Does anyone have any idea why my expression will not pick out the links in the above page source?
I've tried to get it that the less than sign isn't added but if i remove it from the pattern it doesn't work. If you use substr($link[0][0], 0, -1); it is possible to retrieve the string minus the < sign (after running the preg_match_all() function).
“Don’t worry if it doesn’t work right.
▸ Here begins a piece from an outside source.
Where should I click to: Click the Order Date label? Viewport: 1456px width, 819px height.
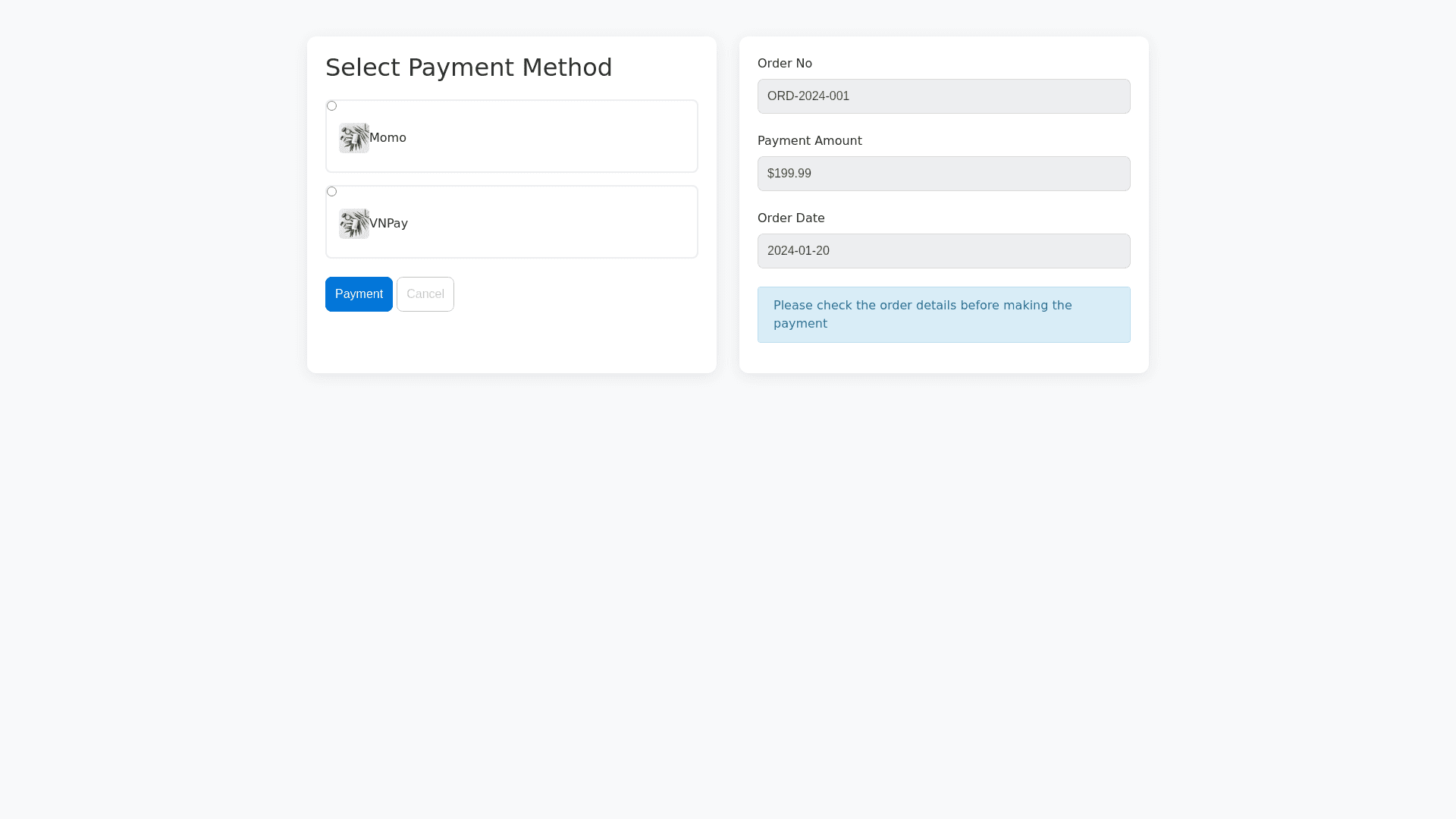(791, 218)
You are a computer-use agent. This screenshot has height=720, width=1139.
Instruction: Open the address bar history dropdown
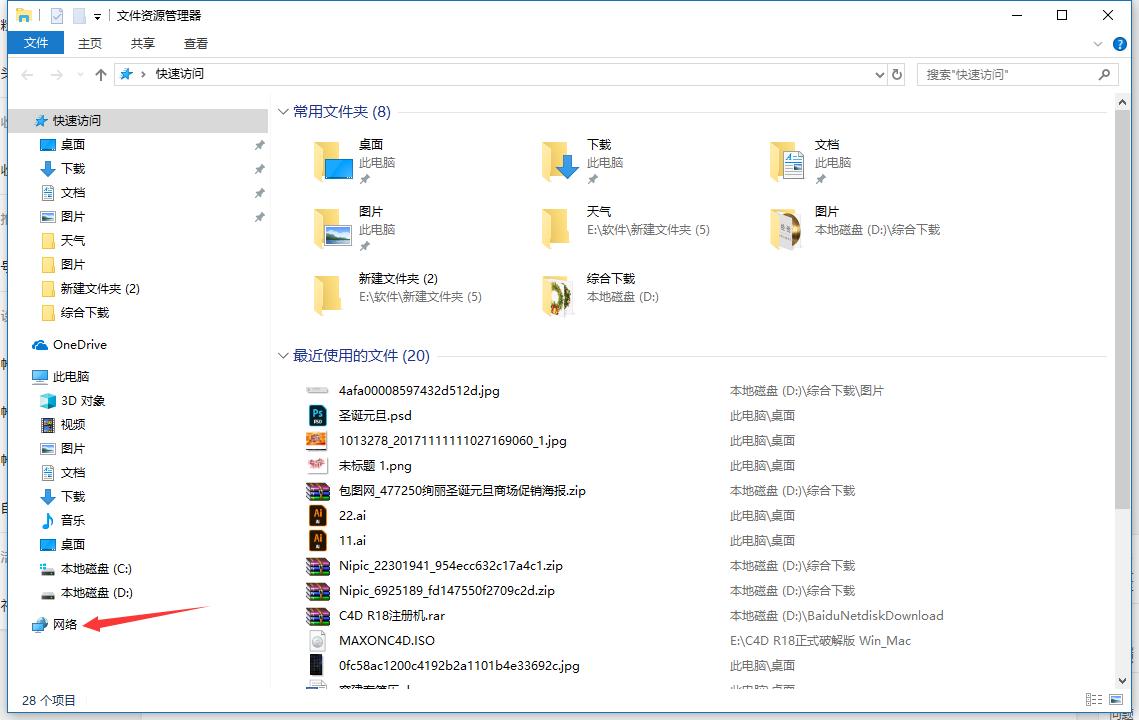[x=879, y=74]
If everything did, you’d be out of a job.” - Mosher’s Law of Software Engineering
$pattern = <<<PATTERN
~ # start pattern: #(?<=\shref=")[^"]*/\d{7}/[^"]*(?=")#i
(?<= # start sub-pattern (non-capturing look-behind assertion)
\s # any white-space character
href=" # a literal character sequence
) # end sub-pattern
[^"] # character class: match anything but quote character
* # repetition: match previous character class zero or more times
/ # a literal slash character
\d # any decimal digit
{7} # repetition: match seven decimal digits (blog links have nine)
/ # a literal slash character
[^"]* # character class; same as before
(?= # start sub-pattern (non-capturing look-ahead assertion)
" # a literal quote (matched but not captured)
) # end sub-pattern
# (below) end pattern and set modifiers:
# i: case-insensitive matching
# x: ignore white-space in pattern and allow these comments
~ix
PATTERN;
If you also want to match the blog links which have nine digits instead of seven, add a comma after the 7.
Pass the matched URIs through array_unique() to filter out the duplicates.